>> BEGIN Material for the task

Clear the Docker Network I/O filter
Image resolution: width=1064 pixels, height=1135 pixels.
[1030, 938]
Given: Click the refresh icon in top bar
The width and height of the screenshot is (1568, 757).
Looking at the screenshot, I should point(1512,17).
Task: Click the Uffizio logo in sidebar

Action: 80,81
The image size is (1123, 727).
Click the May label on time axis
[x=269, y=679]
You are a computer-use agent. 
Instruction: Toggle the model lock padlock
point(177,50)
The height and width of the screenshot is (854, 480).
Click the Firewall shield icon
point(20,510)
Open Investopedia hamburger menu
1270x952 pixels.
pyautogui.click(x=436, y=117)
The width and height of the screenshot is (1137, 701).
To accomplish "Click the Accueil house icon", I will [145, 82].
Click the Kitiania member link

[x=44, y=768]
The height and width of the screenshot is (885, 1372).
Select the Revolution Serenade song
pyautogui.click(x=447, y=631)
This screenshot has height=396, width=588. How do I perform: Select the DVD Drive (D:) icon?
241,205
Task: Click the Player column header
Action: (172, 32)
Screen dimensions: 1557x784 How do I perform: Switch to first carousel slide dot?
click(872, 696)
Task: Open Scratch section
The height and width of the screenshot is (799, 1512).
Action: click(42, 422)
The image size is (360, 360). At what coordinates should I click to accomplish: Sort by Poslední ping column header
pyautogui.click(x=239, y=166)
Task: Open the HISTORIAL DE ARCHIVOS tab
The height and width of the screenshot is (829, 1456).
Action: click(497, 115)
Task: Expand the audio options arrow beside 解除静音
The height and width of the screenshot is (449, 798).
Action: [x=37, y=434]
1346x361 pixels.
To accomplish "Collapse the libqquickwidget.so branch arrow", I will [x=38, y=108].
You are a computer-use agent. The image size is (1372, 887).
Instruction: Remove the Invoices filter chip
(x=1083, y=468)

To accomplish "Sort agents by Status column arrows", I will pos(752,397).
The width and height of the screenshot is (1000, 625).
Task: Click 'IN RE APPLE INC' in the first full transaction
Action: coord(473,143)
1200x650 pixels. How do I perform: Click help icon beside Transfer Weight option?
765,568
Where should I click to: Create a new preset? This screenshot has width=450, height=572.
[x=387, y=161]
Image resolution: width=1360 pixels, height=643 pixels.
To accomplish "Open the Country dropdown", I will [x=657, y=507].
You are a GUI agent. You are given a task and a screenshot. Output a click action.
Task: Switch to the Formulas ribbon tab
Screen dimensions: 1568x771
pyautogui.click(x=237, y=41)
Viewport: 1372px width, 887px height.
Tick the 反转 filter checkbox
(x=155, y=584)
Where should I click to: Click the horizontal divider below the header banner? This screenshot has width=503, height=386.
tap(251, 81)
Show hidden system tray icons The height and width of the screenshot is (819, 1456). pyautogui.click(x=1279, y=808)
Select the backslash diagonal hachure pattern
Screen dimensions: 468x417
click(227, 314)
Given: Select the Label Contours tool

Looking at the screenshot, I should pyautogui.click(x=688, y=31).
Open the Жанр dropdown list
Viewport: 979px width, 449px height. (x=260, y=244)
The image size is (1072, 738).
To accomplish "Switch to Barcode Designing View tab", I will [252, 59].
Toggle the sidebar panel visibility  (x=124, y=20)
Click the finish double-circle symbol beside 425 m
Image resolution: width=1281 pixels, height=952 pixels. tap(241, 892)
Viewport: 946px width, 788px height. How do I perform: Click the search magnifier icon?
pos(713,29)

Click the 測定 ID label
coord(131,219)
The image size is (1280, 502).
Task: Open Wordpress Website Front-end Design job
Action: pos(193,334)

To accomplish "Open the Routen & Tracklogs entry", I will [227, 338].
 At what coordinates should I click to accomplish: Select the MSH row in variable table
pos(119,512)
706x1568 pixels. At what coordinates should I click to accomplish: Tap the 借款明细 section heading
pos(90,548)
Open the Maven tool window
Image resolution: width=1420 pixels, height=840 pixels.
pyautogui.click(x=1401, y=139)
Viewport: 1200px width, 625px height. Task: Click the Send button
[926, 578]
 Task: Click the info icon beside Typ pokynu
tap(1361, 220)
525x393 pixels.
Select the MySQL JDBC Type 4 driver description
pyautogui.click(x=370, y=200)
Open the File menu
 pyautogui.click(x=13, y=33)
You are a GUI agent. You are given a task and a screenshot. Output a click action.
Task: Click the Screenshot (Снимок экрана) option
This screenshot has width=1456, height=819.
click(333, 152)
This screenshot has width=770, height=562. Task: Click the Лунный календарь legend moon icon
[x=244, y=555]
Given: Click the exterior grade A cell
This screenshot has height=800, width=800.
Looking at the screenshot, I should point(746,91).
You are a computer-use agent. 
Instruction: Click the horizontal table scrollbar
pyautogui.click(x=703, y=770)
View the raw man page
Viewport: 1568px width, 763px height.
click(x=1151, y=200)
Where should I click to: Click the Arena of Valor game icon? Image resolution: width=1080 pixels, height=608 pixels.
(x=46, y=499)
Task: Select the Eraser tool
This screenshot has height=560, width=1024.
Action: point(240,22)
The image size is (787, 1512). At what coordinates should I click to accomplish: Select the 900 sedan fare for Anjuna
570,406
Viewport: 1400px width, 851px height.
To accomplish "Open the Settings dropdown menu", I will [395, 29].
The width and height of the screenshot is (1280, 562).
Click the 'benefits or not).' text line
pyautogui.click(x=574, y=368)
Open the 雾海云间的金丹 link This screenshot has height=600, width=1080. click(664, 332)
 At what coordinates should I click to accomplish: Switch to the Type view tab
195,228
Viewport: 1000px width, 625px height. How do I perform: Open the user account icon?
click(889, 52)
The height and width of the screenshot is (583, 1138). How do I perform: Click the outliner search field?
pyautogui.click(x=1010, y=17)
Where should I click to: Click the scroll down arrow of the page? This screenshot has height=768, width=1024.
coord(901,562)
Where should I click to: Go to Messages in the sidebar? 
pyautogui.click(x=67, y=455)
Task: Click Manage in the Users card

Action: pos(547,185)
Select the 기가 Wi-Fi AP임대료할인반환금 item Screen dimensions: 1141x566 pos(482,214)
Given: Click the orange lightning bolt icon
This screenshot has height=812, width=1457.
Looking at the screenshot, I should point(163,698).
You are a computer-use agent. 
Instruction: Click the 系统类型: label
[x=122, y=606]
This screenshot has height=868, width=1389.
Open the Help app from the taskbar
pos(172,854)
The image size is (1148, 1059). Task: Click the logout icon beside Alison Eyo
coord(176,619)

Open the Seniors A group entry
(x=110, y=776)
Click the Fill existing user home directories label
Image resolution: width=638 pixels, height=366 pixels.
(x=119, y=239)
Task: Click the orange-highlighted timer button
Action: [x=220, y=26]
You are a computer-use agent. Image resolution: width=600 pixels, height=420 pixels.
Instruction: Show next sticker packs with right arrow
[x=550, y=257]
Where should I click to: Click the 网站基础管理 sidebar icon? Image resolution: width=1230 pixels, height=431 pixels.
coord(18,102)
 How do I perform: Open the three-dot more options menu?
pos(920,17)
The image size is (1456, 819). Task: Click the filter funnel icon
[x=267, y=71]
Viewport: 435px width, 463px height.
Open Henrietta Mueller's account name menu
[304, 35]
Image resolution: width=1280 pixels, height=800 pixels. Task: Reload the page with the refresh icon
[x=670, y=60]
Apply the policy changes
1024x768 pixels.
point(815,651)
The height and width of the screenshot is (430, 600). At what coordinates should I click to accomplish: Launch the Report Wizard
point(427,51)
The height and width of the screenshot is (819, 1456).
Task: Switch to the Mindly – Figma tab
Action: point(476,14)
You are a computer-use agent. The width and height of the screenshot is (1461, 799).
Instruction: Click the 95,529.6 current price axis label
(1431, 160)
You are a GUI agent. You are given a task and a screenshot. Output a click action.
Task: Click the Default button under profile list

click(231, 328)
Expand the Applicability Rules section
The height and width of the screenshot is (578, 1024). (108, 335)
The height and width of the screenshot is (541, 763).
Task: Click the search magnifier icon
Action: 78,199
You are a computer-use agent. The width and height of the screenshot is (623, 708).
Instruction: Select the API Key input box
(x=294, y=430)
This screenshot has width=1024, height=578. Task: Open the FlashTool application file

>> END Material for the task

> [Exercise description] Can you rewrite the stretch of the records from their start through the line containing "Action: 80,81" as a JSON list of strings, one string per line and with blank lines omitted?

> [The completed task]
[
  "Clear the Docker Network I/O filter",
  "Image resolution: width=1064 pixels, height=1135 pixels.",
  "[1030, 938]",
  "Given: Click the refresh icon in top bar",
  "The width and height of the screenshot is (1568, 757).",
  "Looking at the screenshot, I should point(1512,17).",
  "Task: Click the Uffizio logo in sidebar",
  "Action: 80,81"
]